The Ruger SR1911 in 10 mm is aesthetically appealing with its silver, stainless-steel slide & frame & black, rubberized grip panels. Rather than appearing rough & bulky, the new SR1911 is sleek & presents an understated “cool” factor. Ruger bills it as a Series 70. In 1983, Colt caused several changes to the 1911 & classified post-1983 pistols as Series 80 guns.

Initially, Series 70 1911s differed in a variety of ways, such as the change from the Series 70 collet bushing to the Series 80 solid bushing, & the 70’s hammer’s half-cock cut versus the 80’s hammer shelf. But the most significant distinction is the firing pin block added to the Series 80. For its Series 70 SR1911, Ruger uses a titanium firing pin & heavy spring rather than a mechanical firing-pin block.

Ruger did blaze its trail when it happened to the newest SR1911’s barrel. There is no Series 70 collet bushing; this 10 mm highlights a bull barrel, which gradually widens somewhat towards the muzzle. It also has a full-length guide rod, which works with the weight of the bull barrel to lessen felt recoil & improve accuracy.

It has for a while now been assumed by many that Sturm, Ruger & Company would eventually introduce a 1911 pistol of their own, & it is finally here. It would seem that the 1911 pistol market is already saturated, & that there would be no place for another in that crowded market, but every day, more & more shooters realize the advantages of that gr& old pistol design. Over the past century, many great pistol designs have been proposed. Some have held on, while others have faded away. Still, 1911 keeps gaining in popularity. After being declared antiquated by self-proclaimed experts many times in the 20th century, there appears to be no one who is now demanding that the 1911 pistol will be fading into obscurity anytime soon. All new design introduced for a sidearm today has to compete against 1911, & most are found lacking when compared to the unity, power, reliability, & ease-of-use of the 1911 design.

I was first shown the current Ruger SR1911 back in early December of 2010. I had the opportunity, along with a few of other writers, to shoot the new Ruger at Gunsite Academy in Paulden, Arizona, & also to tour the Ruger factory in Prescott, getting a close look at the product line for the SR1911. Ruger has set up an entirely new production line for the SR1911, with all new machinery. Ruger has revamped the whole Prescott plant, & it runs very efficiently.
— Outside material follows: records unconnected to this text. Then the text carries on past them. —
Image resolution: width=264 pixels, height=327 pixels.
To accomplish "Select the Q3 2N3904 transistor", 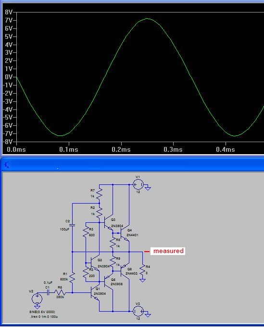I will [x=108, y=223].
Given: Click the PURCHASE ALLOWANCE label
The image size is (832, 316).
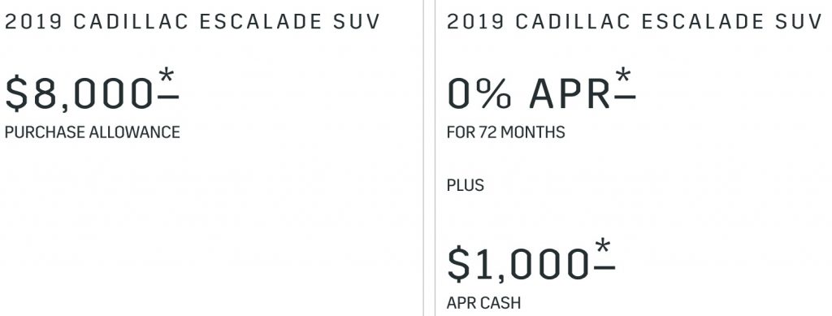Looking at the screenshot, I should [93, 132].
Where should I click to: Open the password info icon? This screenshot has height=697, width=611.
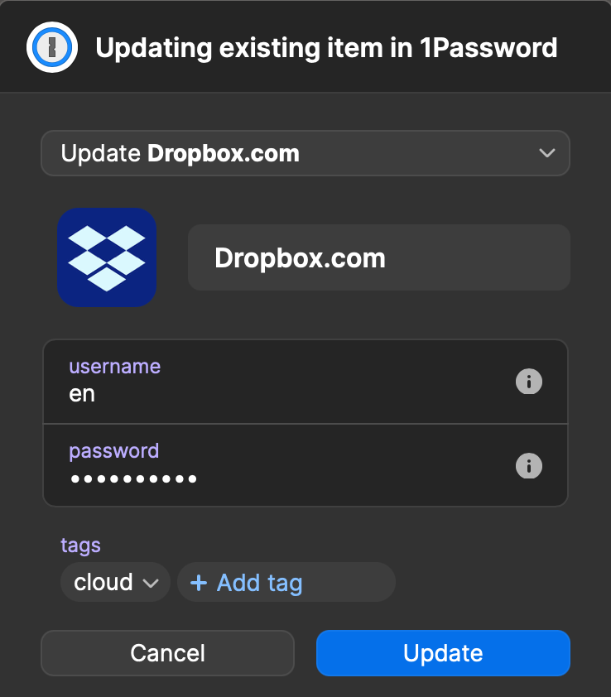pos(529,466)
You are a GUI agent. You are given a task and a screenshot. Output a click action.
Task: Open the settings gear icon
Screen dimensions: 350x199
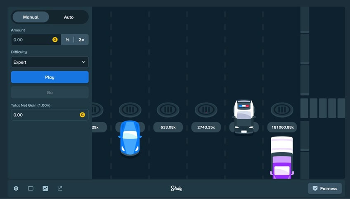click(16, 189)
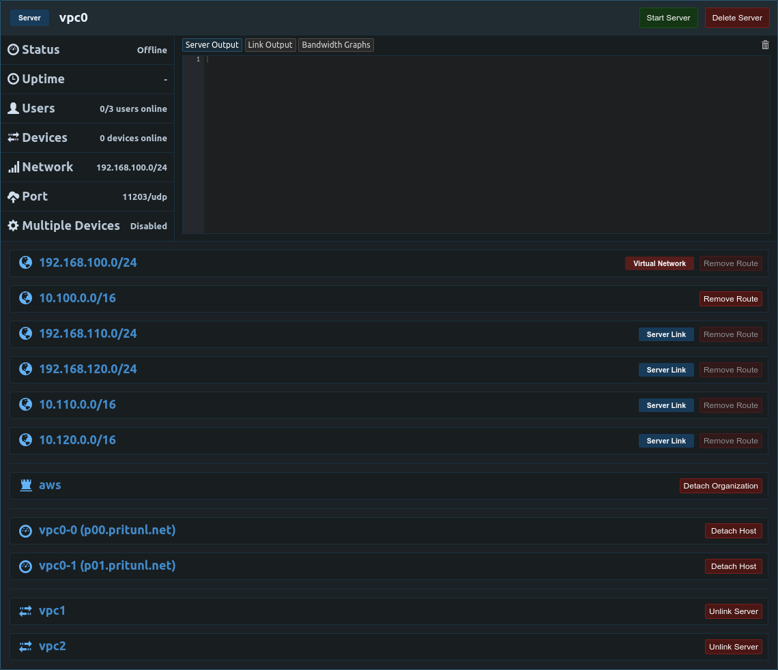Open the vpc0 server name title

point(74,18)
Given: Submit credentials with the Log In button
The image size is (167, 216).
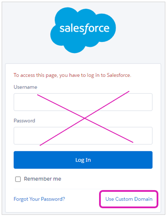Looking at the screenshot, I should pos(83,160).
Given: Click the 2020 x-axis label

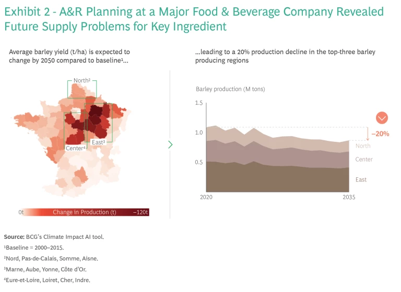Looking at the screenshot, I should click(206, 198).
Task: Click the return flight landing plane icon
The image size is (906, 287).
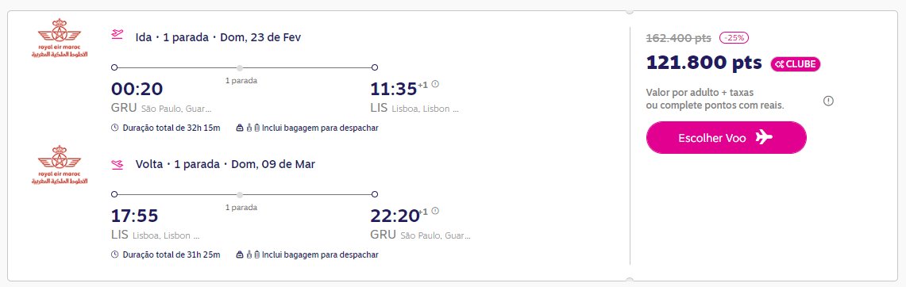Action: click(118, 165)
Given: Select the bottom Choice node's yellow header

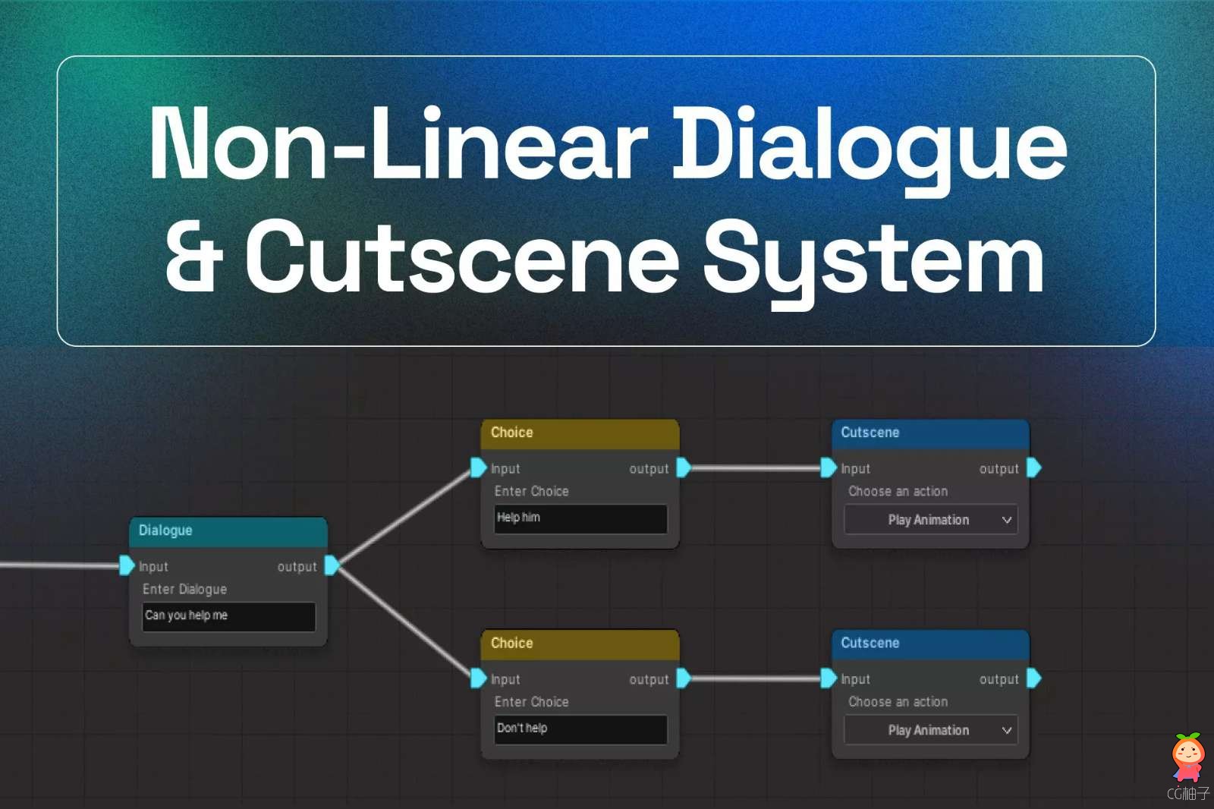Looking at the screenshot, I should 580,644.
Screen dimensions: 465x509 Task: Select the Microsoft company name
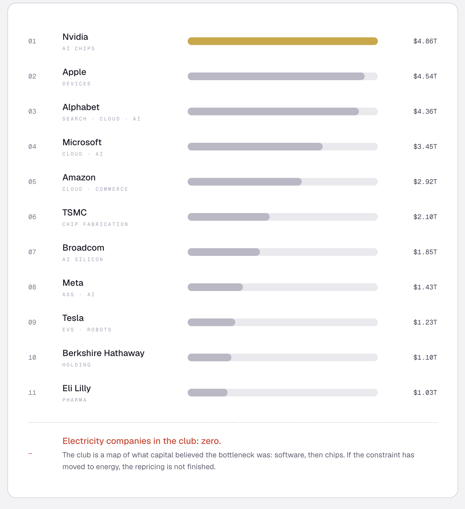[82, 142]
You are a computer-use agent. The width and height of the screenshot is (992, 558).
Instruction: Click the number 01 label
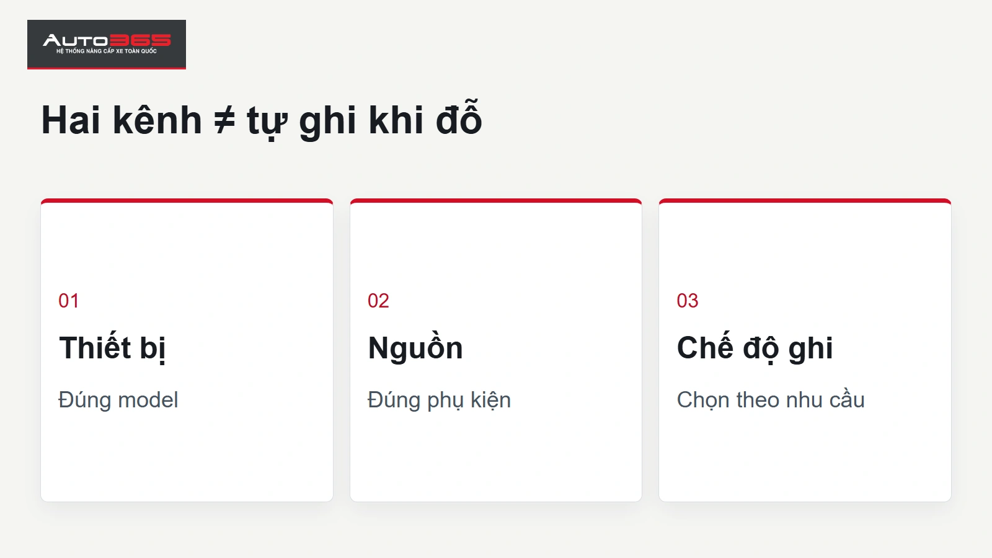tap(69, 301)
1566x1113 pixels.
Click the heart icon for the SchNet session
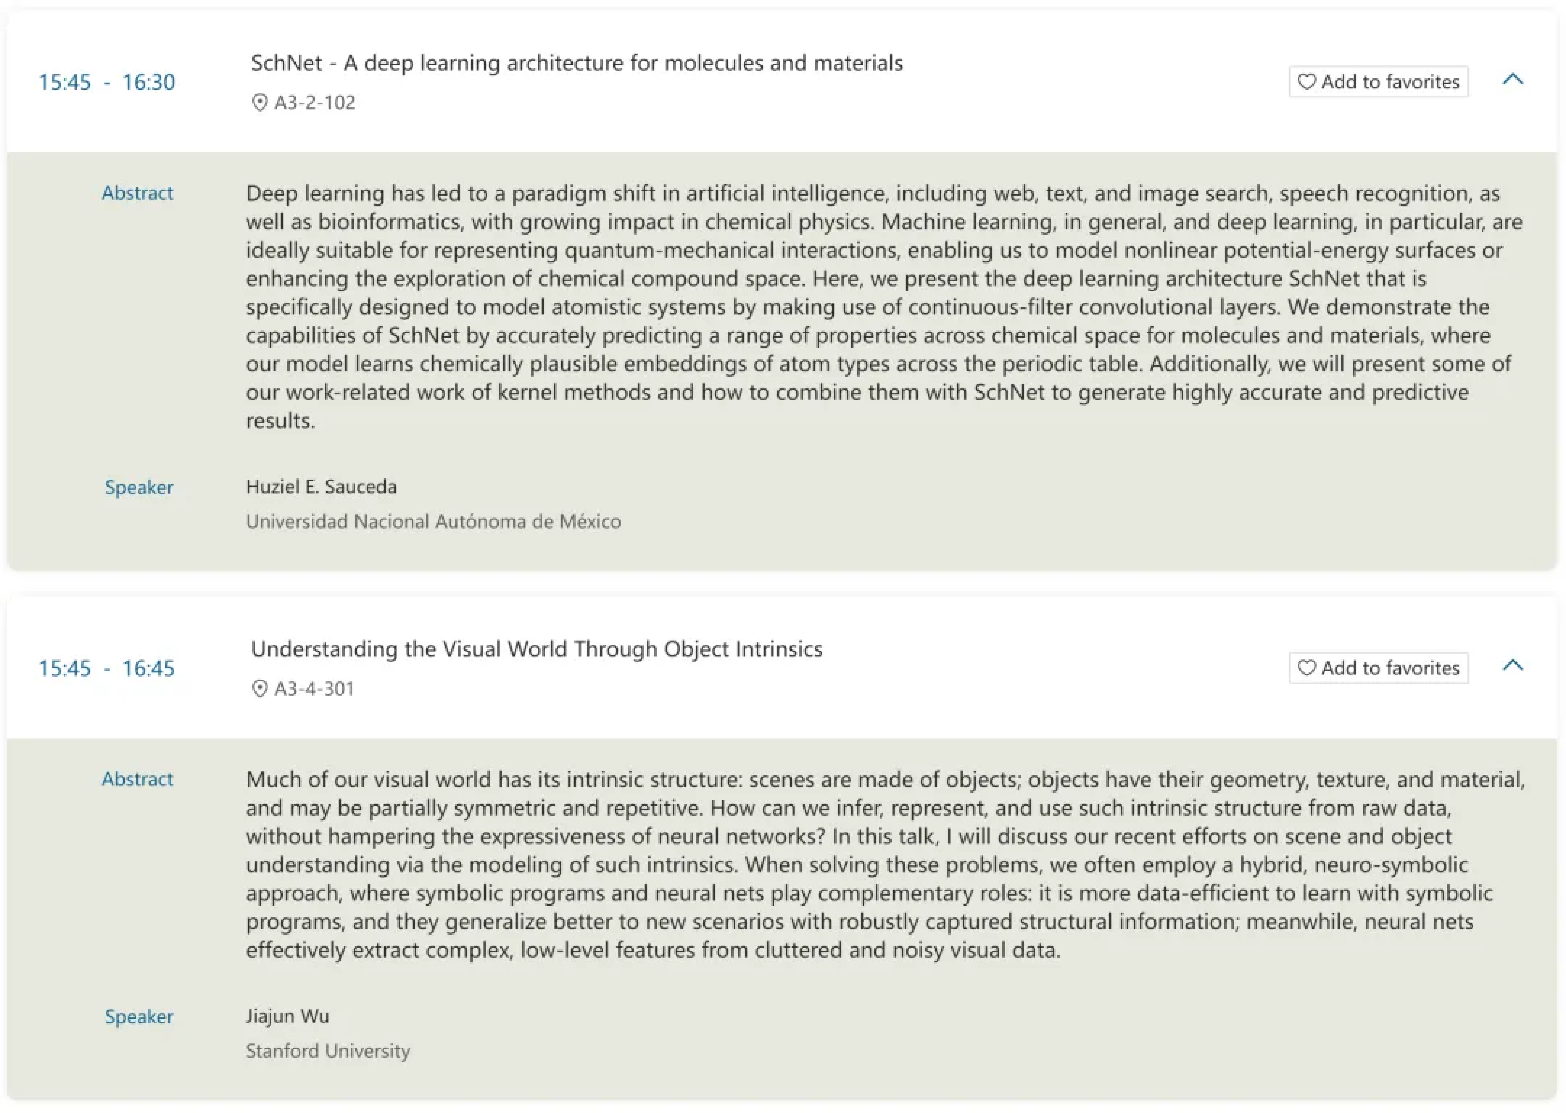coord(1307,82)
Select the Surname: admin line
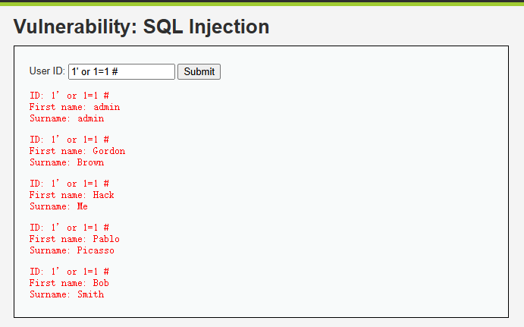Viewport: 524px width, 327px height. click(67, 118)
The parts are all ordered, produced in-house, & distributed using a card system unlike any that I have ever seen before. It appears to be a straightforward system, & it keeps parts right within reach of the construction personnel. The whole inventory thing is run by one lovely young lady, & observing the performance of the Prescott plant; she must do her job very well.

The new SR1911 given here is pretty much identical to the ones that we fired for three days back in December, except the ruger sr1911 grips panels. The plan was original to ship the SR1911 with black synthetic rubber Hogue grips, but the production guns are shipping with some beautiful checkered wood grips. The Hogues were good grips, but I prefer the look of these wood grips. They carry the pistol a better appearance to me, contrasting with the otherwise stainless & black SR1911.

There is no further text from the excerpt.